Dopo 530 giorni e oltre 180.000 chilometri percorsi, a fine febbraio sono state completate con successo le prove dei primi due treni passeggeri Coradia iLint di Alstom: i primi al mondo ad essere alimentati da una cella a combustibile a idrogeno, che genera energia elettrica per la propulsione.

Questi treni, completamente privi di emissioni, sono silenziosi ed emettono solo vapore acqueo e acqua di condensa. La prima società a credere nei treni ad idrogeno, realizzati dal colosso francese Alstom, è stata la società tedesca LNVG che dal 2022 introdurrà nella sua flotta 14 treni della serie Coradia iLint che sostituiranno le unità multiple diesel esistenti.

Alstom, oltre a produrre i treni a celle a combustibile per LNVG, sarà anche responsabile della manutenzione dei veicoli nel suo sito di Salzgitter, mentre la società di gas e ingegneria Linde costruirà e gestirà l’area di rifornimento d’idrogeno per i treni della serie vicino alla stazione di Bremervoerde.

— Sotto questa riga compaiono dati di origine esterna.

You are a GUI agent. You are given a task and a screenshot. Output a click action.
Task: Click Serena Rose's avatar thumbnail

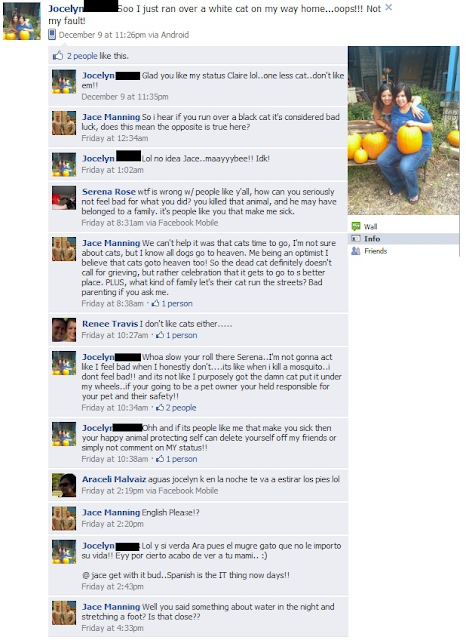pos(64,198)
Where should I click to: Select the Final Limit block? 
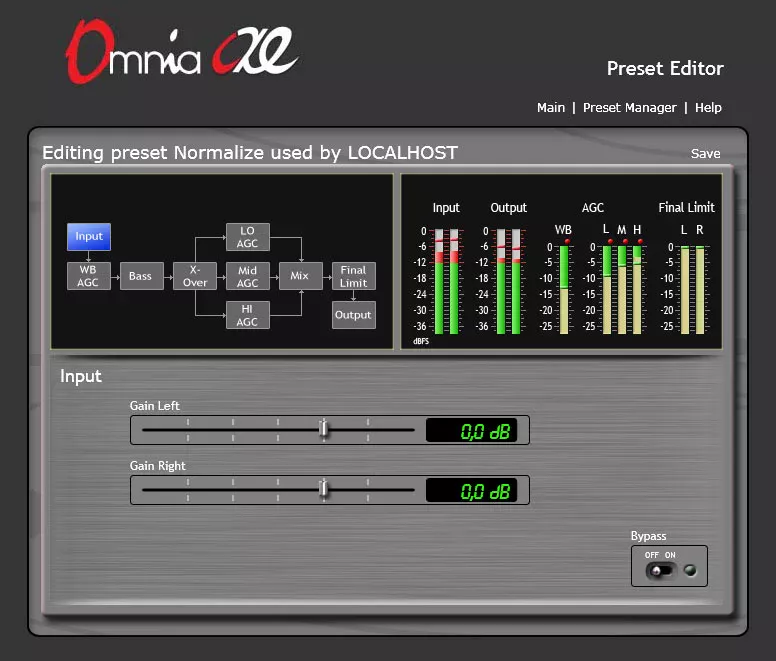(x=353, y=276)
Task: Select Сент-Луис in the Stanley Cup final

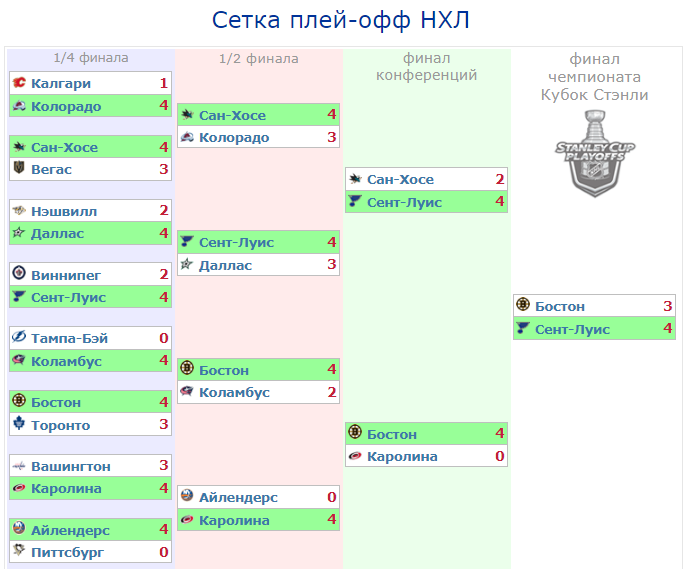Action: (x=573, y=329)
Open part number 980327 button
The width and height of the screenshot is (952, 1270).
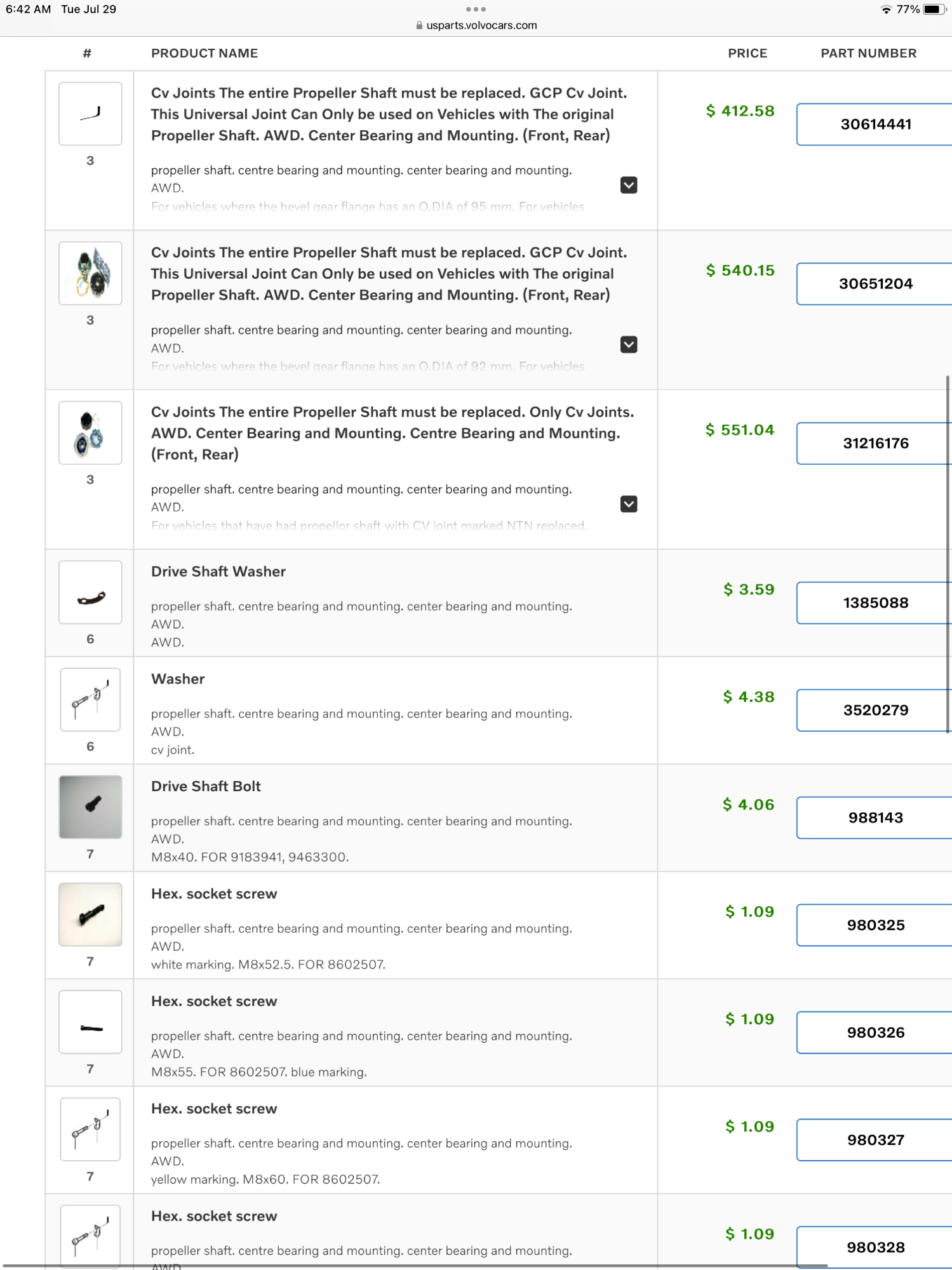tap(875, 1140)
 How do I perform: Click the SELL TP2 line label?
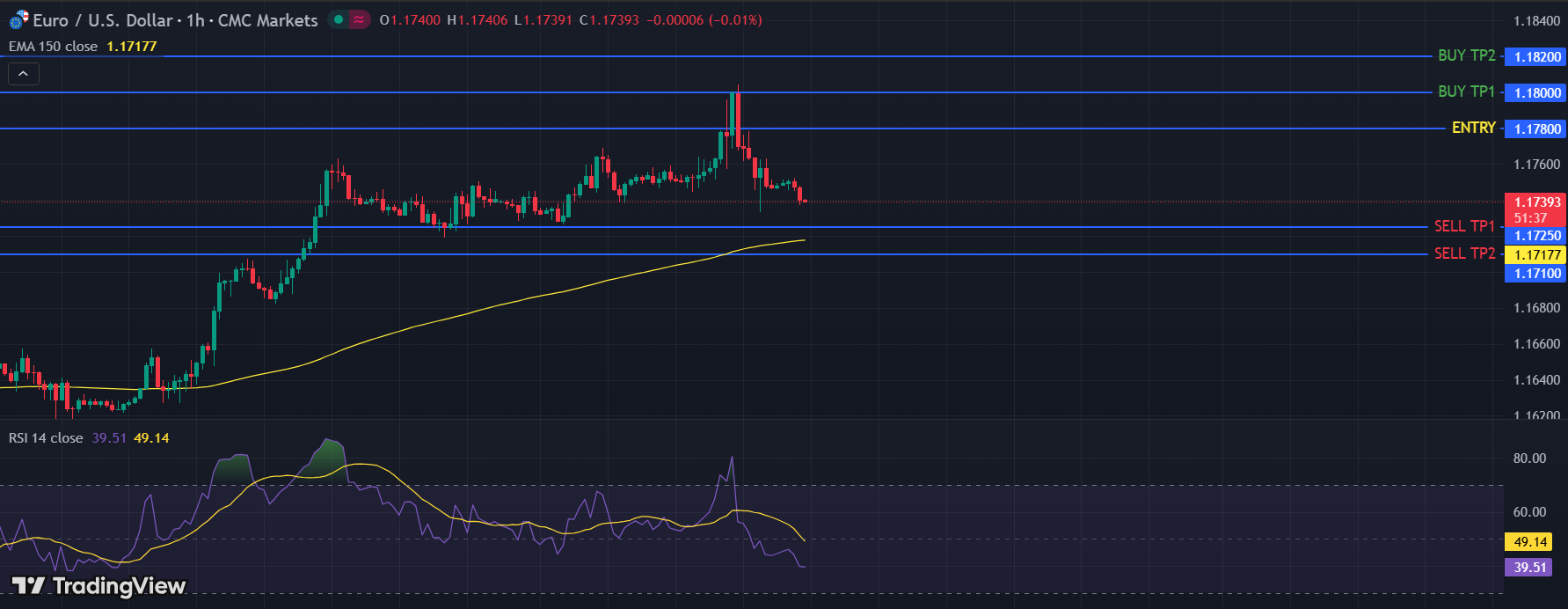(x=1464, y=253)
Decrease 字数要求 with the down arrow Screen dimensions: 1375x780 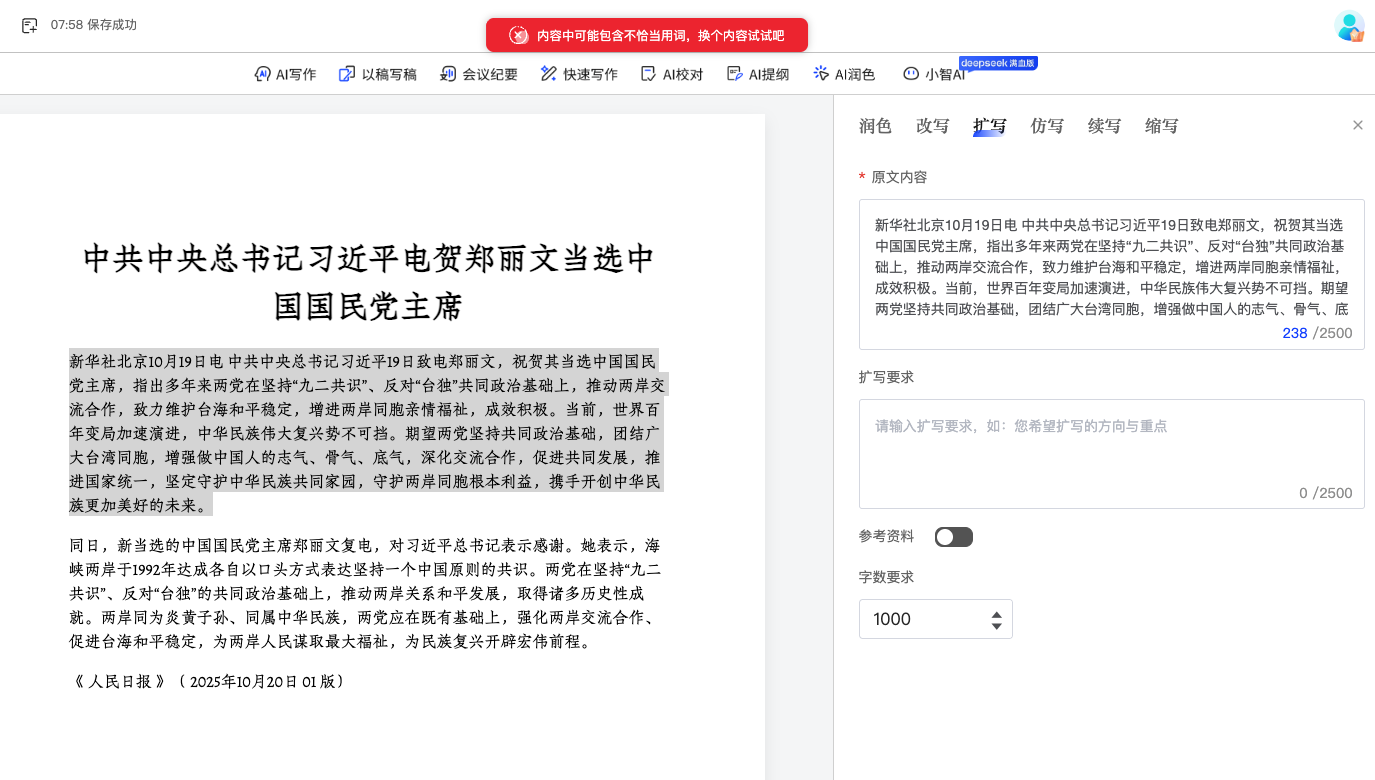pyautogui.click(x=997, y=626)
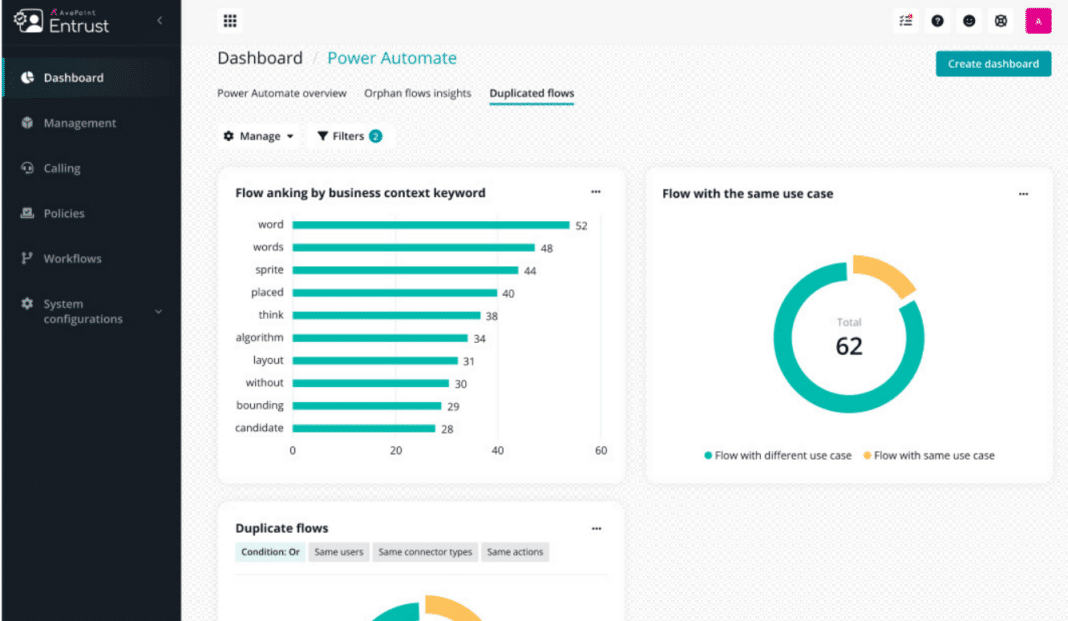Open the Filters panel showing 2 active filters
The image size is (1068, 621).
click(349, 135)
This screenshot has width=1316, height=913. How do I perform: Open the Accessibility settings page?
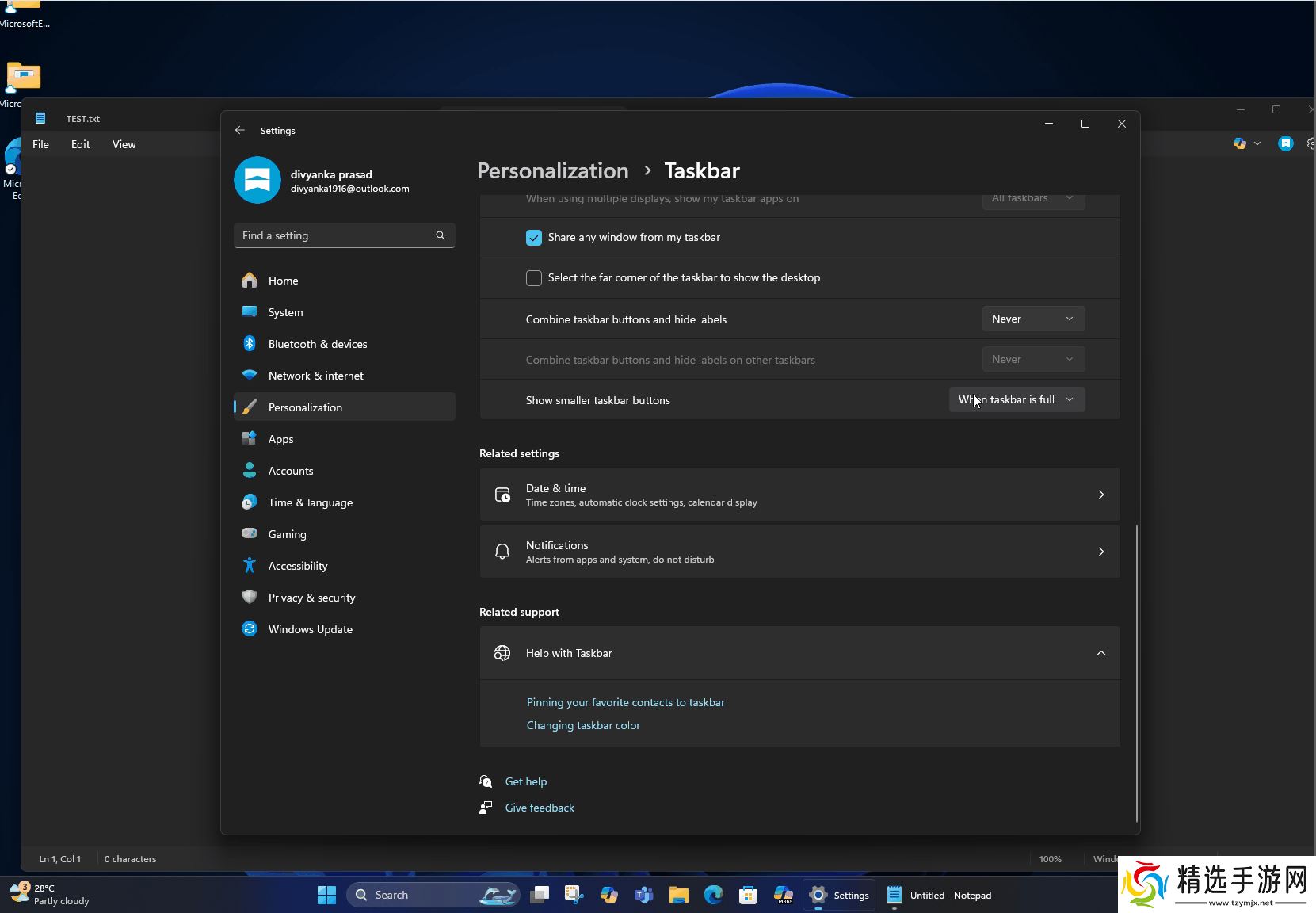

"I nostri due treni pre-serie Coradia iLint hanno dimostrato nel corso dell’ultimo anno e mezzo che la tecnologia delle celle a combustibile può essere utilizzata con successo nel trasporto passeggeri. Questo ci rende una forza trainante nella mobilità senza emissioni e sostenibile, ha dichiarato Jörg Nikutta, dg di Alstom in Germania e l’Austria. "Da questo periodo di prova dei treni a celle a combustibile abbiamo anche ottenuto informazioni preziose per l'ulteriore sviluppo della tecnologia di propulsione", ha aggiunto il dg.

Andreas Wagner, capo della divisione SPNV e firmatario autorizzato della Eisenbahnen und Verkehrsbetriebe Elbe-Weser GmbH (evb), ha sottolineato che la sua è stata "la prima azienda ferroviaria al mondo ad operare con i primi due treni a celle a combustibile sulla rete Weser-Elba. Sin dall’inizio, i nostri passeggeri sono stati incuriositi dai nuovi treni e dalla nuova tecnologia di propulsione. Oltre a un livello di rumore molto basso, il treno a idrogeno ha conquistato il gradimento di tutti per l’assenza di emissioni, soprattutto in periodi di cambiamento climatico".

Carmen Schwabl, ad di LNVG, ha proseguito: "Adesso che le prove sono state completate con successo, ci sono i requisiti per avviare la piena operatività dei treni a idrogeno che inizierà nel 2022. E questo dimostra come LNVG contribuisca all’implementazione di soluzioni di mobilità sostenibili, innovative ed ecologiche, soprattutto nelle aree rurali".

Il ministro dell’Economia e dei Trasporti della Bassa Sassonia, Bernd Althusmann, ci ha tenuto a congrutularsi con Alstom che "ha scritto una pagina della storia dell’idrogeno. Questo progetto, che è di grande importanza per una politica industriale, va ben oltre la Germania. Qui, siamo di fronte al primo prodotto competitivo a livello industriale per la mobilità a idrogeno". L’ultima battuta spetta al ministero dei Trasporti federale: "Siamo lieti di sostenere un simbolo della mobilità moderna come il treno a idrogeno a Bremervörde; questo progetto è un fiore all'occhiello per la mobilità del futuro. L'idrogeno è un’alternativa al diesel per le sue basse emissioni ed efficienza. Soprattutto sulle linee secondarie dove le catenarie sono costose o non ancora disponibili, questi treni possono operare nel massimo rispetto dell'ambiente", ha concluso il sottosegretario Enak Ferlemann.